*YOUR TASK:* Reproduce verbatim the lines from the one containing "Identify the location" to the one containing "(446, 414).", and leave the pictures out of your answer.

*RECORDS PROVIDED:*
*** Block opens ***

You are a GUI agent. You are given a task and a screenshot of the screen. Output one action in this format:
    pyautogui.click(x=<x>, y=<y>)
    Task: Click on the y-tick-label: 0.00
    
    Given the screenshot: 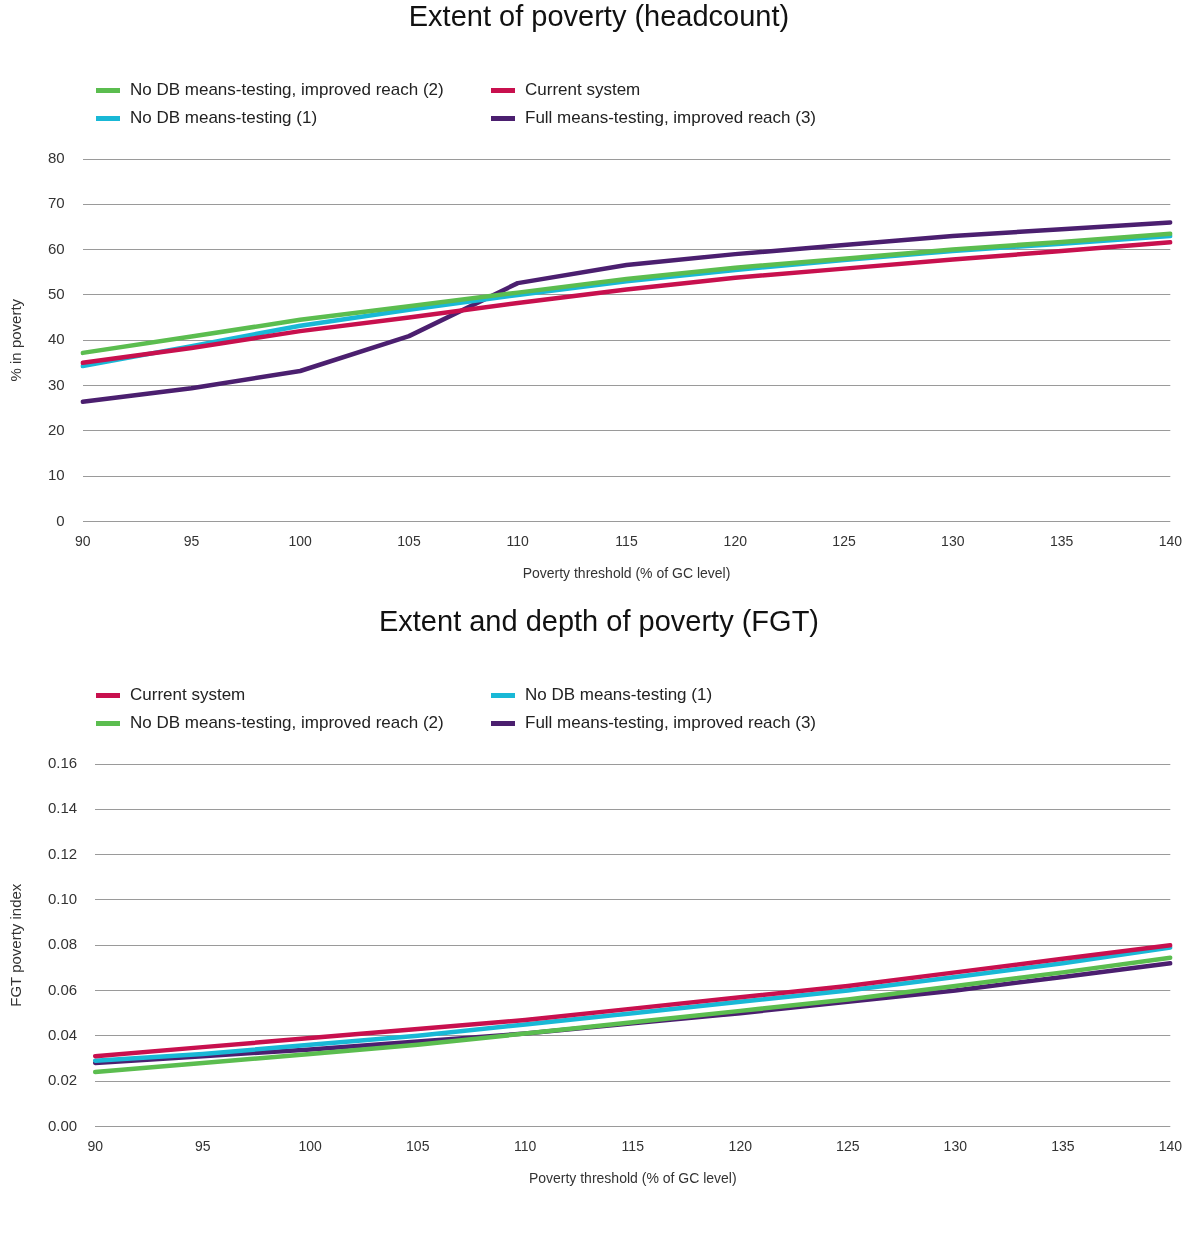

*** Block closes ***
*** Block opens ***

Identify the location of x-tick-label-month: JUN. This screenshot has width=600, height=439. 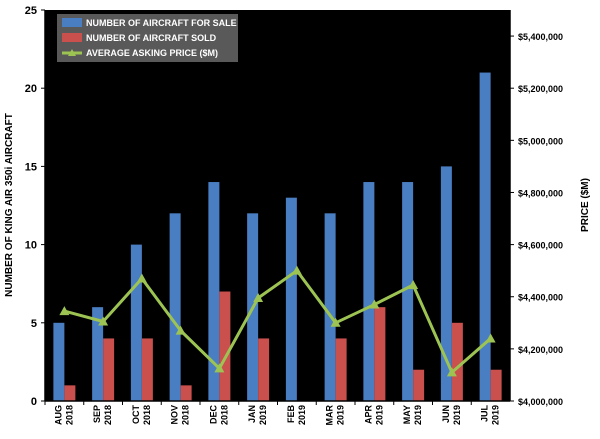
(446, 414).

*** Block closes ***

*ANSWER SECTION:*
Identify the location of x-tick-label-month: JUN. This screenshot has width=600, height=439. 
(446, 414).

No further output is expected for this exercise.